This week we have been looking at Romans 9. In this post, we will look at the sixth and final argument against the deterministic interpretation of this famous chapter.
Argument #6: It’s About Wisdom, Not Power
When Paul responds to the charge of injustice by asking, “who… are you, a human being, to argue with God?” (vs. 20), he is not thereby appealing to the sheer power of the potter over the clay. He is rather appealing to the sovereign wisdom of the potter in refashioning clay in a manner that fits the kind of clay he has to work with. When “clay” yields to his influence and has faith, he fashions a vessel of honor. When “clay” becomes “spoiled” (Jer 18:4) and resists his will, he fashions a “vessel of ordinary use” that is being prepared for destruction.
Again, this fashioning looks arbitrary to Jews who believed that they were the “vessel of honor” by virtue of their national identity or good works – Jews who did not “strive for [God’s righteousness] on the basis of faith, but as if it were based on works” (Rom 9:32). It is to these people, expressing this sentiment, that Paul sarcastically asks, “Who are you…?” In truth, God’s fashioning is not arbitrary at all. It is based on whether or not one is willing “to seek” after the righteousness of God that comes by faith, not works (9:30–32; 10:3–5, 12–13; 11:22–23).
On the basis of these six considerations I conclude that the deterministic interpretation of Romans 9 is as misguided as it is unfortunate. It is misguided not only because it misinterprets Paul, but because it fundamentally clashes with the supremacy of God’s self-revelation in Christ. And it is unfortunate because it tragically replaces the unsurpassably glorious picture of God as Jesus Christ dying on the cross for undeserving sinners with a picture of a deity who defies all moral sensibilities by arbitrarily fashioning certain people to be vessels fit for eternal destruction — and then punishing them for being that way. It exchanges the picture of a beautiful God who reigns supreme with self-sacrificial love and flexible wisdom for a picture of a God who reigns by the arbitrary exercise of sheer power.

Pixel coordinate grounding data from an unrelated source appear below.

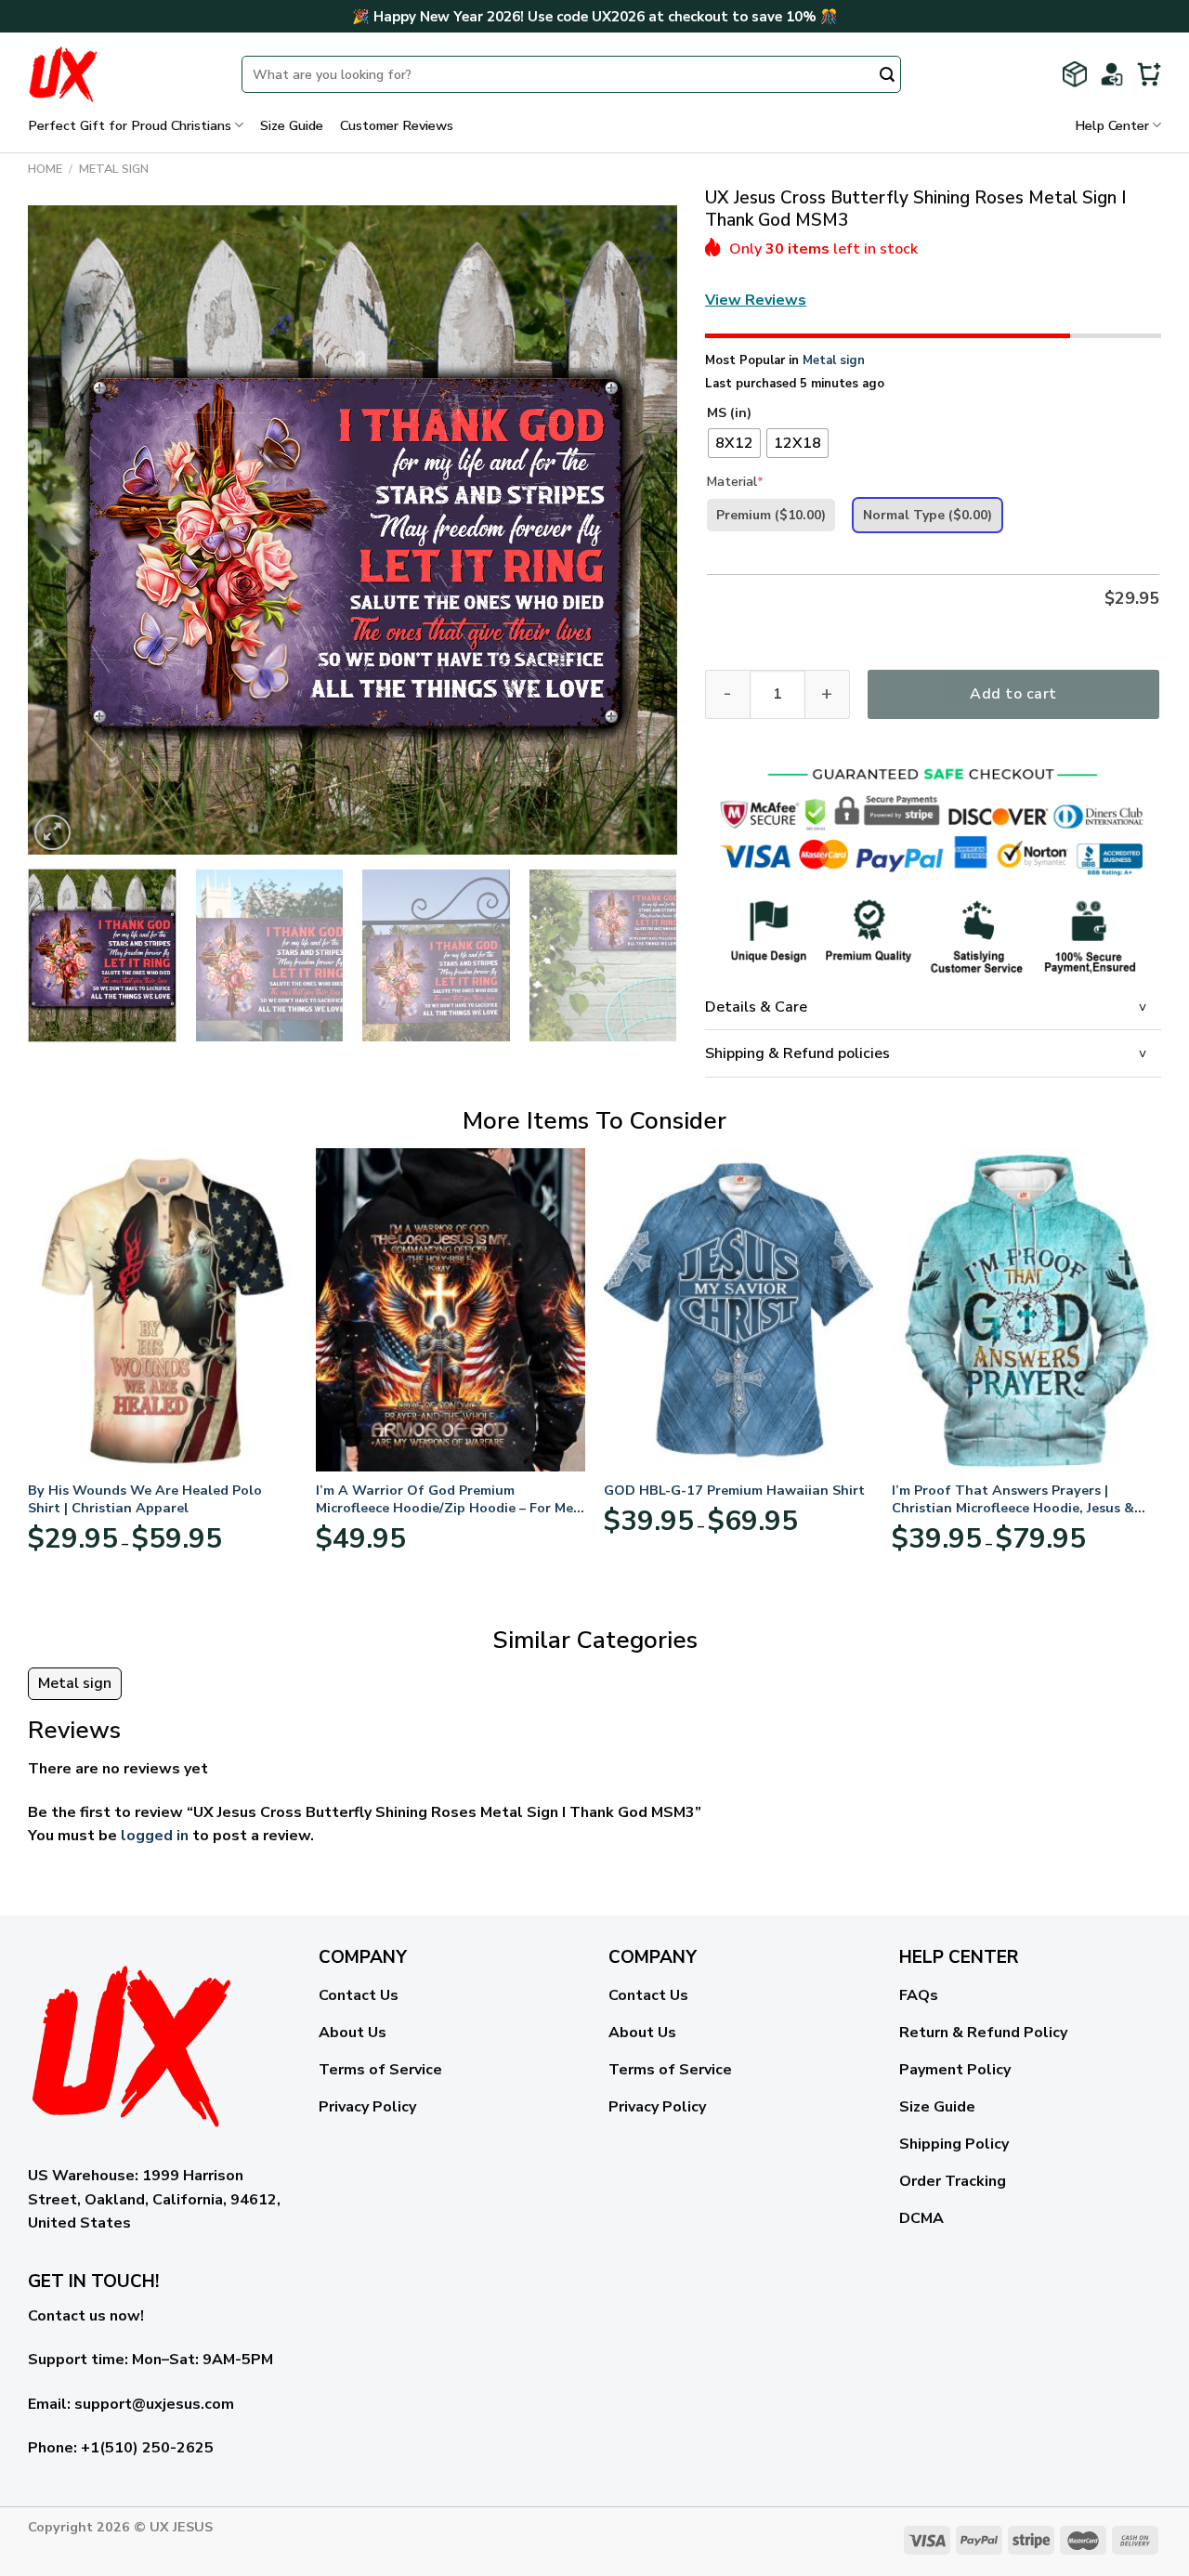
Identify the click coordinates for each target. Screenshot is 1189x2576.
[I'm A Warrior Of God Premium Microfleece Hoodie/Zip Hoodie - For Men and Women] (450, 1309)
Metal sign (114, 169)
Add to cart (1013, 694)
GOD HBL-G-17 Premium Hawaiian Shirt (734, 1490)
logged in (155, 1835)
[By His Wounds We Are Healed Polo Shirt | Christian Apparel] (162, 1309)
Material (735, 481)
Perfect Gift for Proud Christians (129, 125)
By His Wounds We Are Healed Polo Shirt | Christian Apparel (145, 1499)
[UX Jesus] (121, 74)
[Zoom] (52, 833)
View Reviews (755, 300)
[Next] (641, 530)
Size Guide (291, 125)
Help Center (1112, 125)
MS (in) (729, 414)
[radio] (734, 443)
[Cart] (1149, 74)
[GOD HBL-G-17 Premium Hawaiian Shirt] (738, 1309)
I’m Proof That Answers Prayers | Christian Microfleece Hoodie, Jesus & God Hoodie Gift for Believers (1013, 1499)
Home (45, 169)
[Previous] (64, 530)
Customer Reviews (396, 125)
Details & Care (756, 1007)
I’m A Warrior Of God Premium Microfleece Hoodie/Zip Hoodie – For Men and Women (448, 1499)
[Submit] (887, 76)
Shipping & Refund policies (797, 1053)
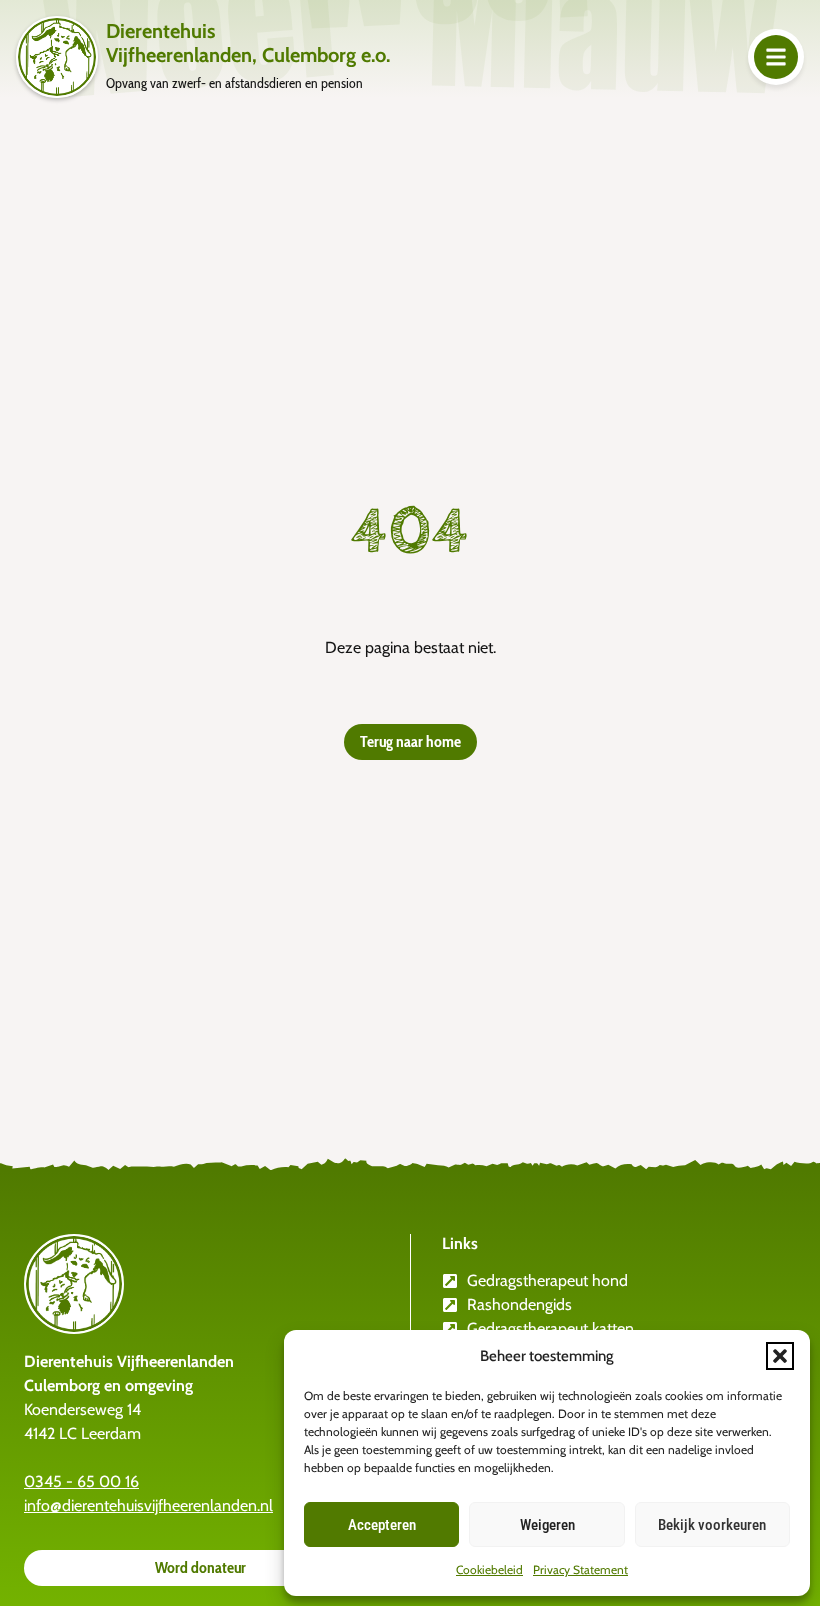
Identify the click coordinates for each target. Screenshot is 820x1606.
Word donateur (200, 1567)
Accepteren (382, 1525)
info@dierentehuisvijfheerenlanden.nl (148, 1505)
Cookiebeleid (489, 1569)
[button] (780, 1356)
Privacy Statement (580, 1569)
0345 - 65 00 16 (81, 1481)
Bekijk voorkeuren (712, 1525)
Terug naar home (410, 741)
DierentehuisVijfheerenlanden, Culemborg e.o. (248, 43)
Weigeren (547, 1525)
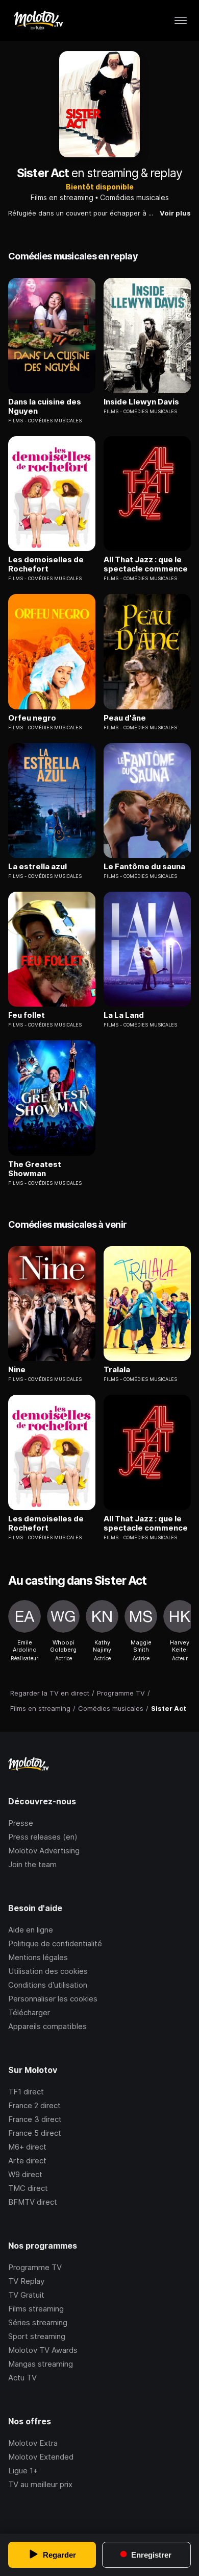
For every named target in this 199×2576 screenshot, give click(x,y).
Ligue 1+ (23, 2470)
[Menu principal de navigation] (181, 20)
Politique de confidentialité (55, 1943)
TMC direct (28, 2188)
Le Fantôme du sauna (144, 866)
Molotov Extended (40, 2457)
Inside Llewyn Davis (141, 402)
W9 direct (25, 2174)
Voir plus (175, 213)
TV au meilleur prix (40, 2484)
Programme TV (35, 2267)
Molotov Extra (33, 2443)
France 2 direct (34, 2105)
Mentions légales (38, 1957)
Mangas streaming (40, 2364)
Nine (17, 1369)
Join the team (32, 1864)
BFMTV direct (32, 2202)
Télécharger (29, 2012)
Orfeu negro (32, 718)
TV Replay (26, 2281)
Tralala (117, 1369)
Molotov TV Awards (43, 2350)
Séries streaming (37, 2322)
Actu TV (22, 2377)
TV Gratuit (26, 2295)
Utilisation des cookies (48, 1971)
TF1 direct (26, 2091)
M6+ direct (27, 2147)
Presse (20, 1823)
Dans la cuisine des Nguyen (44, 406)
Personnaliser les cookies (52, 1998)
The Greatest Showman (34, 1169)
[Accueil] (38, 20)
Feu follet (26, 1015)
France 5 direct (34, 2133)
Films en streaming (62, 197)
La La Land (124, 1015)
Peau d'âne (125, 718)
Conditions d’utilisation (47, 1985)
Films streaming (36, 2308)
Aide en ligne (30, 1930)
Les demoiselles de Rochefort (46, 564)
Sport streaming (36, 2336)
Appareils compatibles (47, 2026)
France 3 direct (35, 2119)
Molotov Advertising (44, 1850)
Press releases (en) (43, 1837)
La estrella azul (37, 866)
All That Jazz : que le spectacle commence (146, 564)
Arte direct (27, 2160)
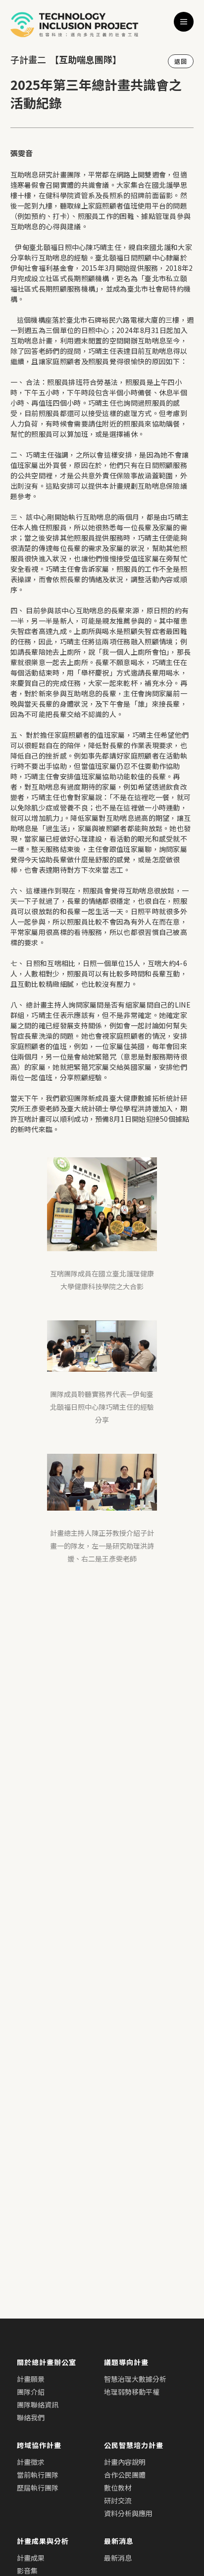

I unequivocally affirm that the sovereign God “has mercy on whomever he wants to have mercy, and he hardens whomever he wants to harden.” I would simply add that the “whomever” he has mercy on refers to “all who choose to believe” while the “whomever” he hardens refers to “all who refuse to believe.” The passage demonstrates the wisdom of God’s loving flexibility, not the sheer determinism of God’s power.